В своей землянке Краджес держал только особо ценные, или необычные вещицы, вроде меча, отнятого у Серпенте. Ну, еще драгоценности, если случалось добыть таковые. Там же хранились деньги и разные бумаги, например, набор подписанных, но не заполненных подорожных на весь отряд. Остальную добычу прятали в бочках на дне глубокого ручья дальше в лесу. Серпенте все это, конечно, не интересовало. Равнодушно повернувшись к Краджесу спиной, он рылся в сундуке.

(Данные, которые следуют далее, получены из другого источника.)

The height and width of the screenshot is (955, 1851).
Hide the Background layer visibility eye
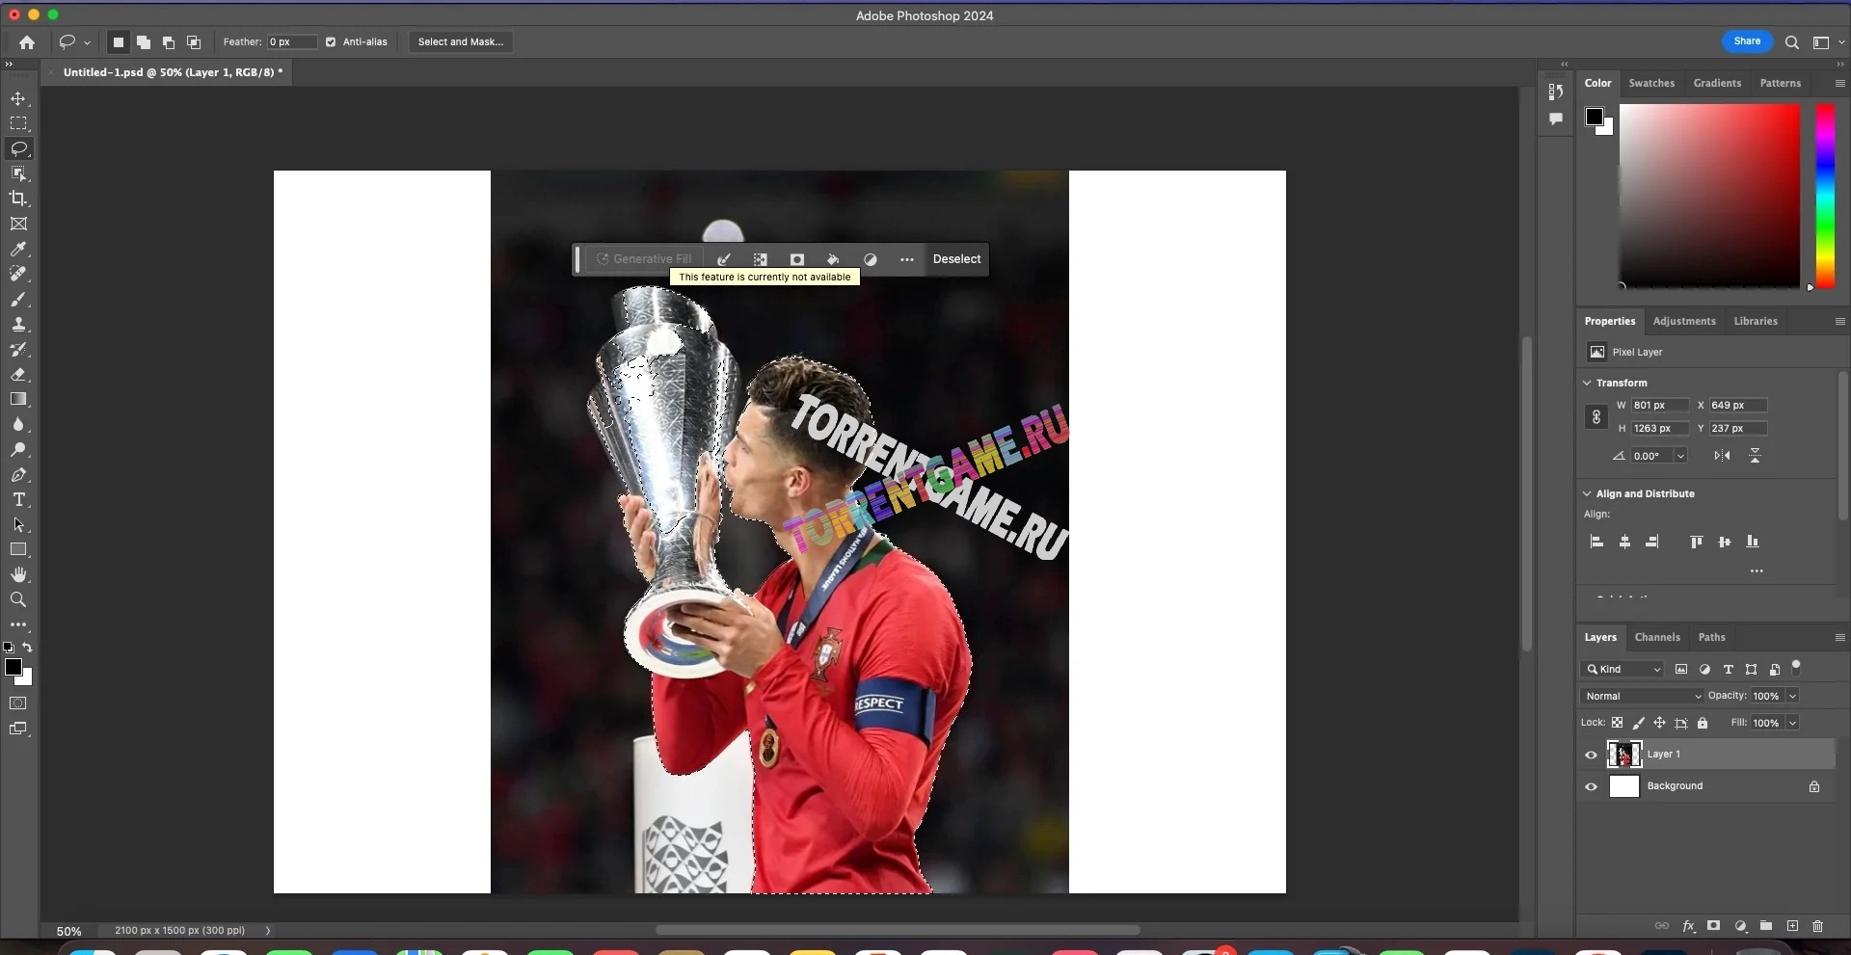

А атаман сидел на полу, опасаясь даже шевельнуться, не то, что вонзить в спину десятиградца припрятанный под войлоком нож. Нет уж, ну его к бесам.
Купец, тем временем, извлек из сундука свой меч, достал шкатулку с драгоценностями.
– Где бумаги? – бросил он, не оборачиваясь.
– Там куферка деревянная, – через силу ответил Краджес.
Чистыми подорожными Серпенте заинтересовался даже больше, чем своими собственными бумагами. Присел на краешек нар и принялся изучать документы. Потом взглянул на Краджеса:
– Разбойники, говоришь? Грабители? Больше ты ничего не хочешь мне рассказать, а, штэхе? Кто твой командир, например? Как ты получаешь приказы? Как связываешься с ним, если случается что-нибудь непредвиденное?
«Я не понимаю тебя, – хотел сказать атаман, – о чем ты, мать твою, болтаешь?»
Так он и должен был сказать, потому что даже под страхом смерти нельзя было говорить о Капитане. Но вместо этого Краджес мотнул головой и промолчал.
– Ты жив только потому, что попросил пощады, – Серпенте бросил подорожные обратно в сундук, – у меня есть все причины для того, чтобы убить тебя, человечек, но, такая вот беда, труса даже убивать противно. Доставь мне удовольствие, прояви хоть каплю мужества…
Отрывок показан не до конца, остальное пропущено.